I am making sure my Response body is closed by deferring the cleanup after the recover but it still seems to not work. Is there something that jumps out to anyone that maybe I am missing?
Thanks in advance guys!
package main
import (
"fmt"
"net/http"
"html/template"
"io/ioutil"
"encoding/xml"
"sync"
)
var wg sync.WaitGroup
var locationMap = map[string]string {"https://auburn.craigslist.org/": "auburn "...}
var totalRecovers int = 0
var successfulReads int = 0
type Listings struct {
Links []string `xml:"item>link"`
Titles []string `xml:"item>title"`
Descriptions []string `xml:"item>description"`
Dates []string `xml:"item>date"`
}
type Listing struct {
Title string
Description string
Date string
}
type ListAggPage struct {
Title string
Listings map[string]Listing
SearchRequest string
}
func cleanUp(link string) {
defer wg.Done()
if r:= recover(); r!= nil {
totalRecovers++
// recoverMap <- link
}
}
func cityRoutine(c chan Listings, link string) {
defer cleanUp(link)
var i Listings
address := link + "search/sss?format=rss&query=motorhome"
resp, rErr := http.Get(address)
if(rErr != nil) {
fmt.Println("Fatal error has occurs while getting response.")
fmt.Println(rErr);
}
bytes, bErr := ioutil.ReadAll(resp.Body)
if(bErr != nil) {
fmt.Println("Fatal error has occurs while getting bytes.")
fmt.Println(bErr);
}
xml.Unmarshal(bytes, &i)
resp.Body.Close()
c <- i
successfulReads++
}
func listingAggHandler(w http.ResponseWriter, r *http.Request) {
queue := make(chan Listings, 99999)
listing_map := make(map[string]Listing)
for key, _ := range locationMap {
wg.Add(1)
go cityRoutine(queue, key)
}
wg.Wait()
close(queue)
for elem := range queue {
for index, _ := range elem.Links {
listing_map[elem.Links[index]] = Listing{elem.Titles[index * 2], elem.Descriptions[index], elem.Dates[index]}
}
}
p := ListAggPage{Title: "Craigslist Aggregator", Listings: listing_map}
t, _ := template.ParseFiles("basictemplating.html")
fmt.Println(t.Execute(w, p))
fmt.Println("Successfully loaded: ", successfulReads)
fmt.Println("Recovered from: ", totalRecovers)
}
func indexHandler(w http.ResponseWriter, r *http.Request) {
fmt.Fprintf(w, "<h1>Whoa, Go is neat!</h1>")
}
func main() {
http.HandleFunc("/", indexHandler)
http.HandleFunc("/agg/", listingAggHandler)
http.ListenAndServe(":8000", nil)
}

I'm having trouble finding the golang mailing list discussion I was reading in reference to this, but you generally don't want to open up hundreds of requests.
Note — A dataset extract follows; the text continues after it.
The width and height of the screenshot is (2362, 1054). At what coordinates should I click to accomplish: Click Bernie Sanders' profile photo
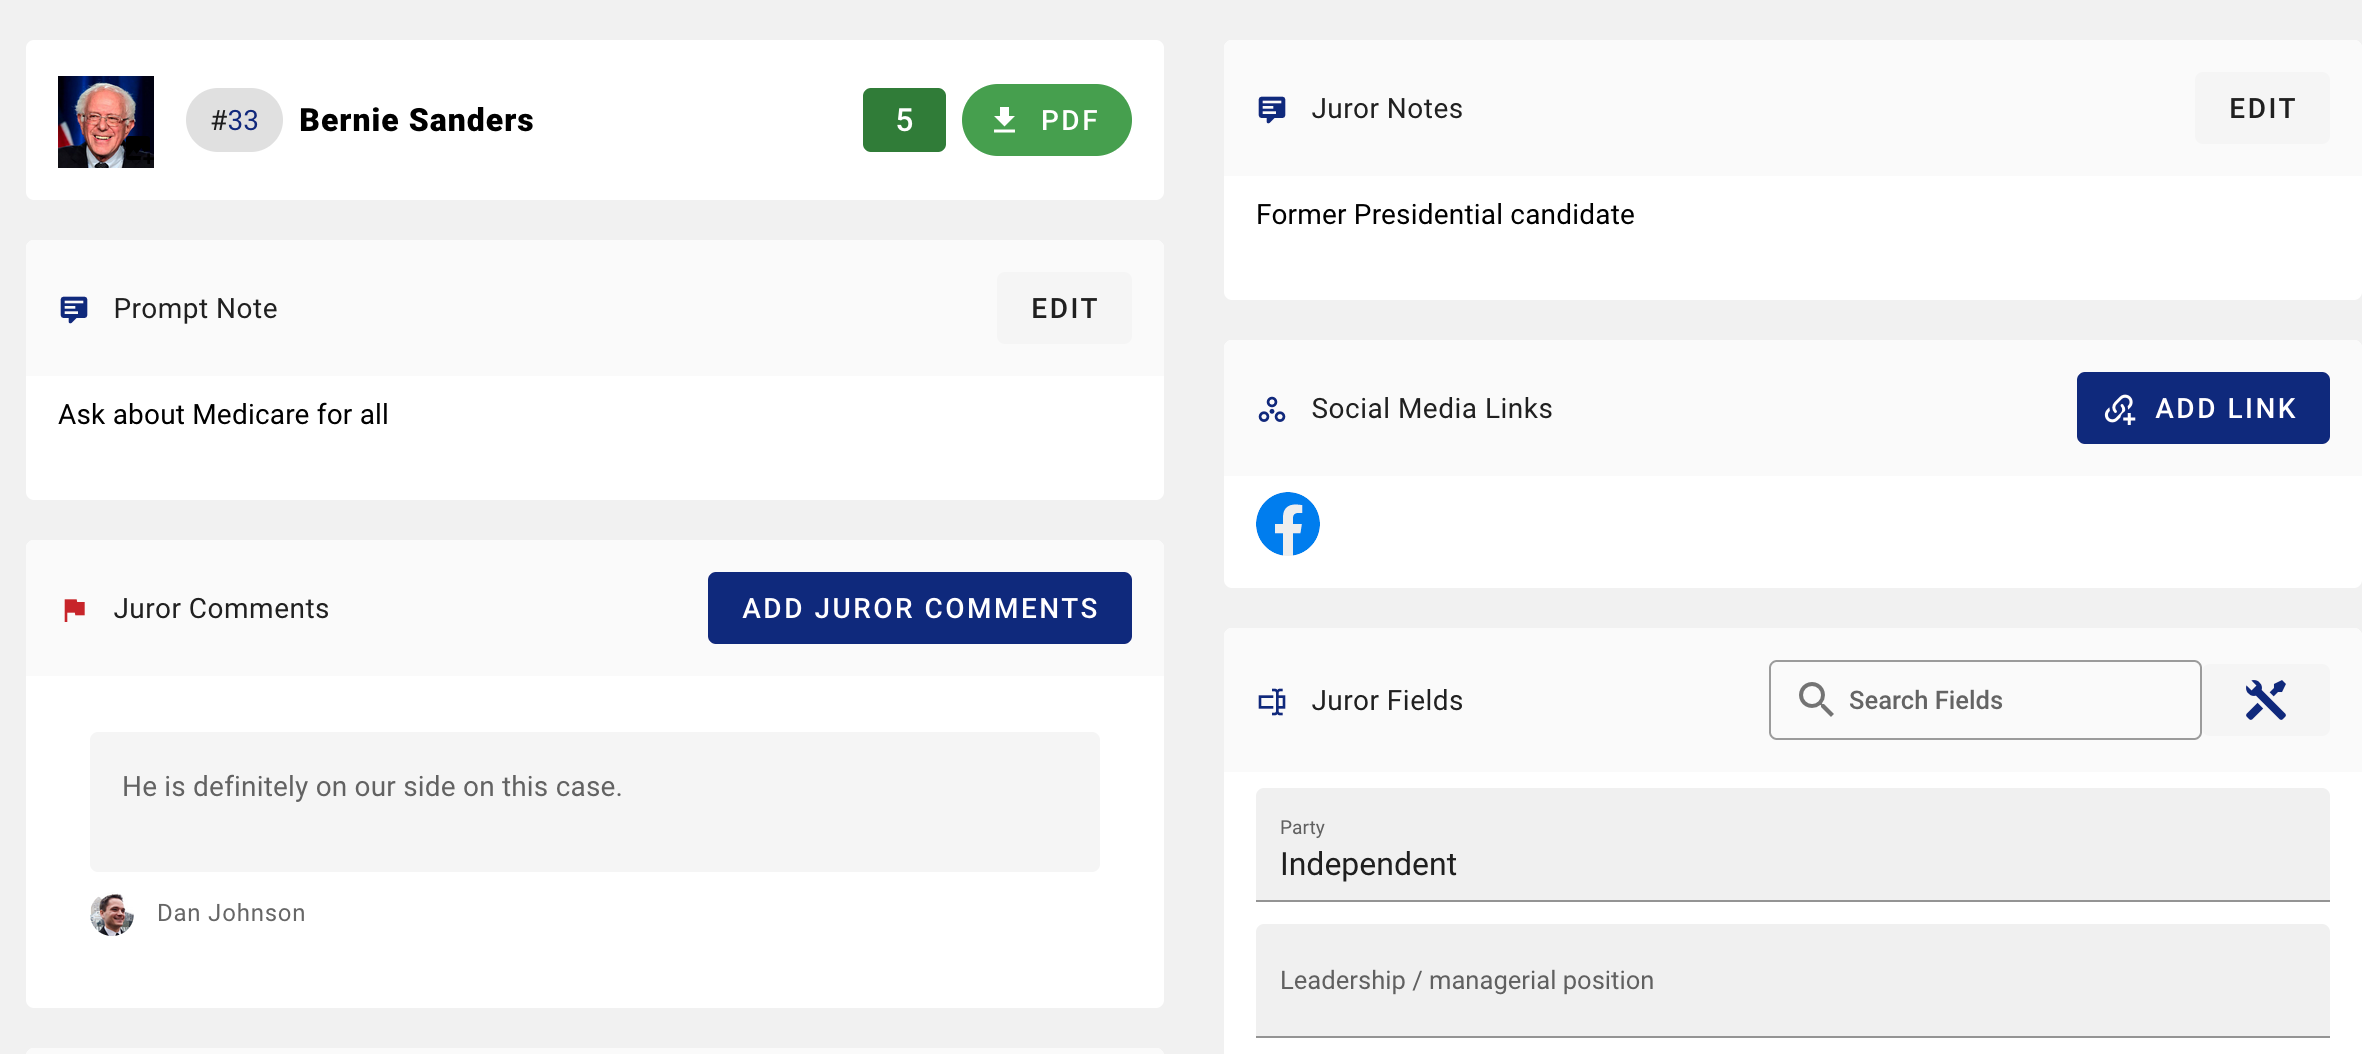105,120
There's some information here: How Can I Effectively 'Max Out' Concurrent HTTP Requests?
Craigslist might also just be rate limiting you. Either way, I recommend limiting to around 20 simultaneous requests or so, here's a quick update to your listingAggHandler.
queue := make(chan Listings, 99999)
listing_map := make(map[string]Listing)
request_queue := make(chan string)
for i := 0; i < 20; i++ {
go func() {
for {
key := <- request_queue
cityRoutine(queue, key)
}
}()
}
for key, _ := range locationMap {
wg.Add(1)
request_queue <- key
}
wg.Wait()
close(request_queue)
close(queue)
The application should still be very fast. I agree with the other comments on your question as well. Would also try and avoid putting so much in the global scope.
You could also spruce my changes up a little by just using the wait group in the request pool and have each goroutine clean itself up and decrement the wait group. That would limit some of the global scope.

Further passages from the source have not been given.